Das war Zufall. Ich hatte ein Architekturstudium begonnen und arbeitete nebenbei als Barmann. Aus reiner Neugierde nahm ich an einem Schauspiel-Workshop teil und daraus ergab sich gleich mein erstes Engagement an einem Kinder- und Jugendtheater in München. Mir hat das Spielen großen Spaß gemacht. Kurz darauf kamen auch schon die ersten Filmrollen. Das Architekturstudium habe ich dann abgebrochen – sehr zum Bedauern meiner Mutter.
Am 5.2. ist der Film „300 Worte Deutsch“ von Züli Aladağ in den Kinos gestartet. Du spielst den Gemüsehändler Emre. Warum sollte man sich den Film anschauen?

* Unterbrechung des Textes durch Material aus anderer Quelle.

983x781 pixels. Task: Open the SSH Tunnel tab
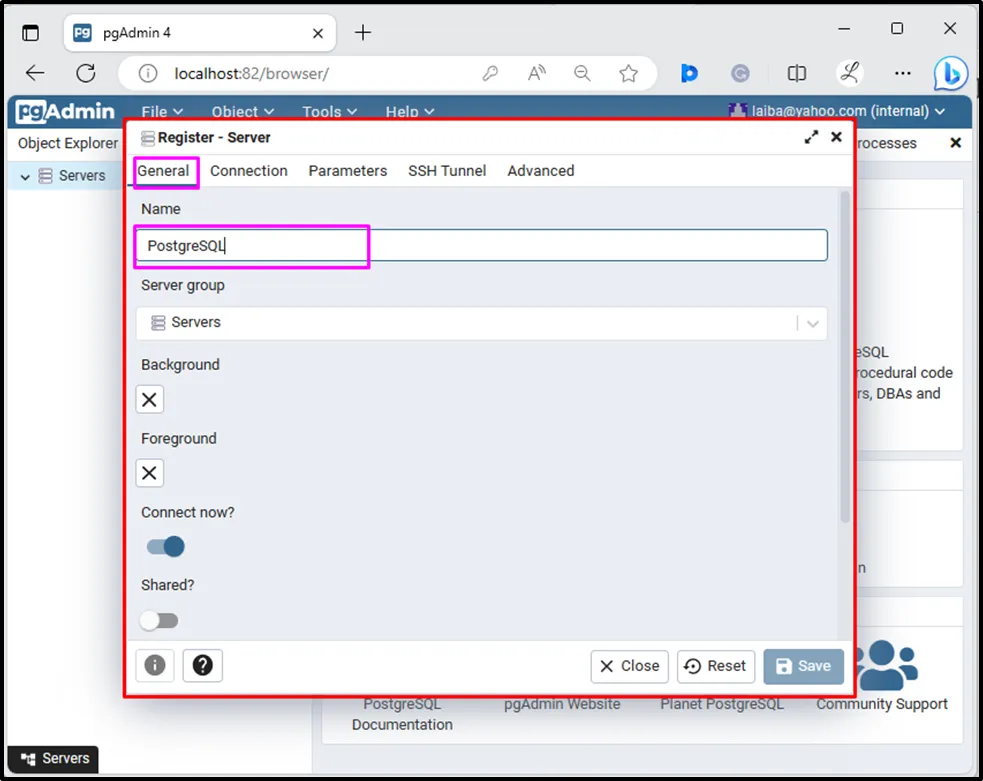[446, 171]
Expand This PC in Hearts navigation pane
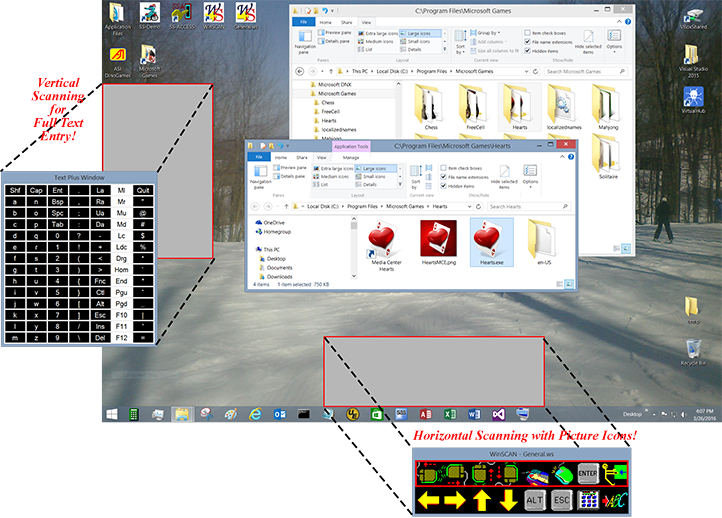The height and width of the screenshot is (518, 722). click(257, 249)
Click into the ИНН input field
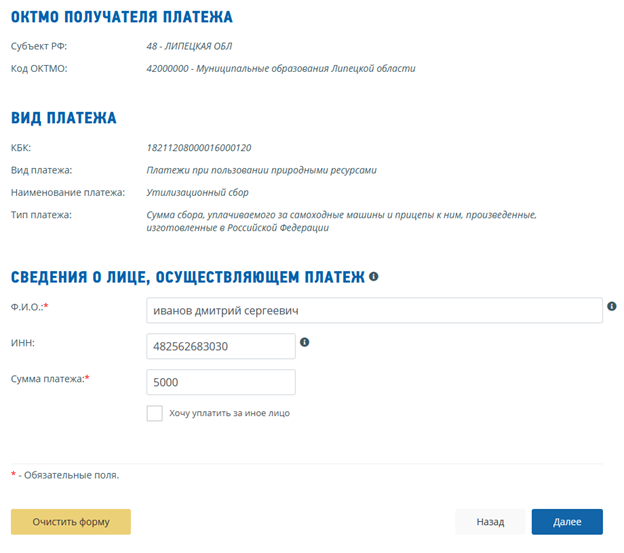 coord(221,346)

„300 Worte Deutsch“ ist eine beschwingte Komödie und arbeitet mit den gängigen Klischees, um das Thema Integration mal so richtig aufzumischen. Ich finde den Film frech, er geht unter die Gürtellinie und ist politisch inkorrekt. So etwas brauchen wir!
„Eko Fresh ist ein anständiger Junge“
Du hast in dem Musikvideo „101 bars“ von Eko Fresh mitgespielt, wie kam es zu dieser Zusammenarbeit?

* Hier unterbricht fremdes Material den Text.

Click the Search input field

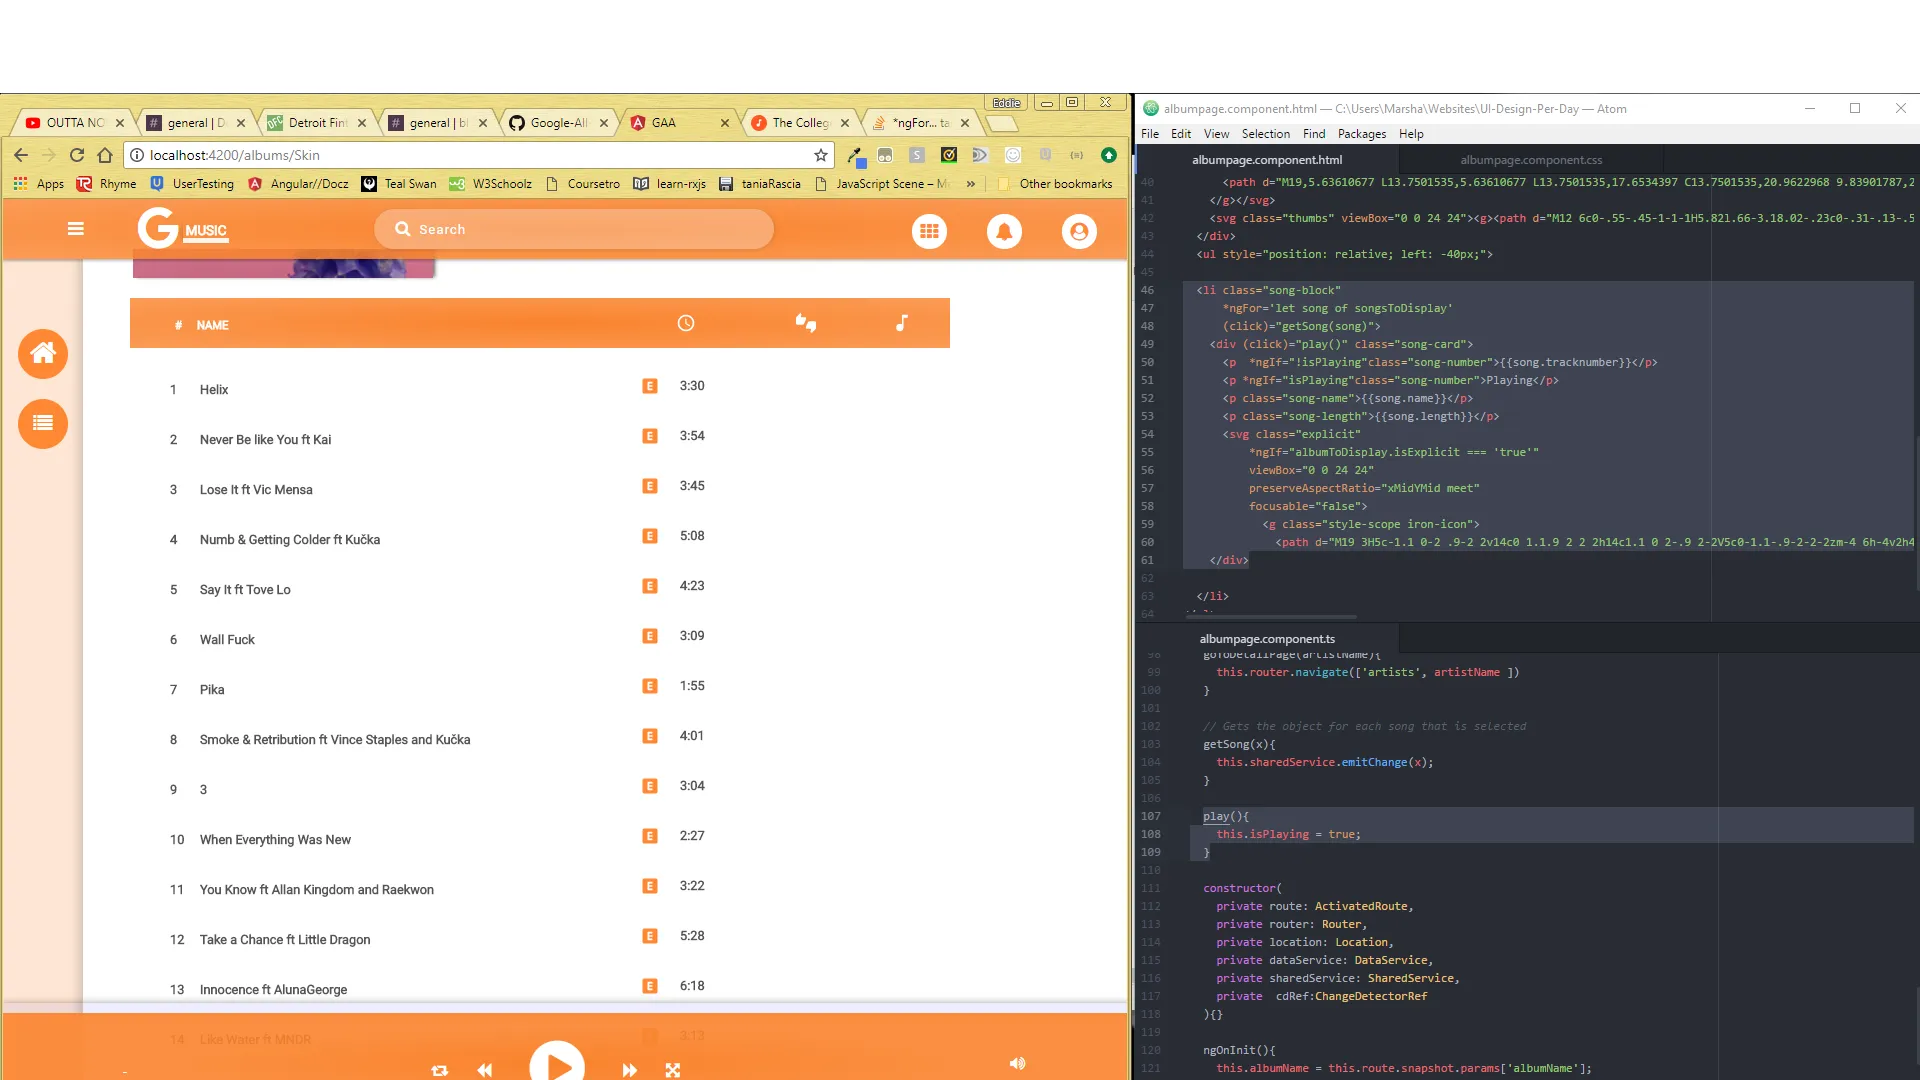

Ich kannte Ekrem vorher nicht, bis eines Tages mein Telefon klingelte und jemand sagte: „Hey Aykut, abi, hier ist Eko Fresh. Hast du Lust, in meinem Clip mitzuspielen?“. Wir haben uns getroffen und auf Anhieb gut verstanden, Ekrem ist ein anständiger Junge. Aus dem Videoclip hat sich dann der Plot zu dem Serienkonzept „Blockbustaz“ entwickelt, in dem ich den Hausmeister Bulut spiele. Auf ZDF Neo bekam unser Pilotfilm die meisten Stimmen, im Sommer drehen wir die ersten sechs Folgen. Seit diesem Clip bin ich auch der Jugend ein Begriff; Mein Facebook-Account hatte über Nacht Hunderte Likes mehr!
Gemüsehändler Emre, Hausmeister Bulut; Wie stehst du dazu, in deutschen Film- und Fernsehproduktionen überwiegend als Türke besetzt zu werden?
Zu ungefähr achtzig Prozent werde ich als Türke besetzt und das ist völlig ok für mich. Ich bin nun mal der, der ich bin, und sehe so aus, wie ich aussehe. Trotzdem nehme ich bei meiner Arbeit Einfluss auf das Bild des Türken, das ich da abgebe. Mit Akzent spreche ich nur dann, wenn es für eine Rolle Sinn macht. Auch beim Kostüm lehne ich Sachen ab, die allzu klischeehaft sind. Am Set meines letzten Gemüseladens habe ich sämtliche Türkei-Flaggen und Gebetsteppiche von der Requisite wieder abhängen lassen. Für mich ist es ein großer Unterschied, ob man mit Klischees arbeitet oder ob man sie einfach nur bedient.
„Eine deutsche Rolle trauen mir immer noch zu wenige zu“
Du arbeitest mittlerweile seit 25 Jahren im Filmgeschäft. Wie schätzt du die heutige Situation türkischstämmiger Schauspielerinnen und Schauspieler ein? Ist es Fluch oder Segen?
Ich denke, es ist beides. Es gibt zwar immer mehr türkische Rollen in Drehbüchern, aber die Helden werden nach wie vor von Deutschen gespielt. Und wenn es der Quote dient, spielt eben auch mal ein Deutscher den Türken. Diese Exklusivität, dass die türkischen Rollen uns Deutsch-Türken vorbehalten wären, gibt es nicht.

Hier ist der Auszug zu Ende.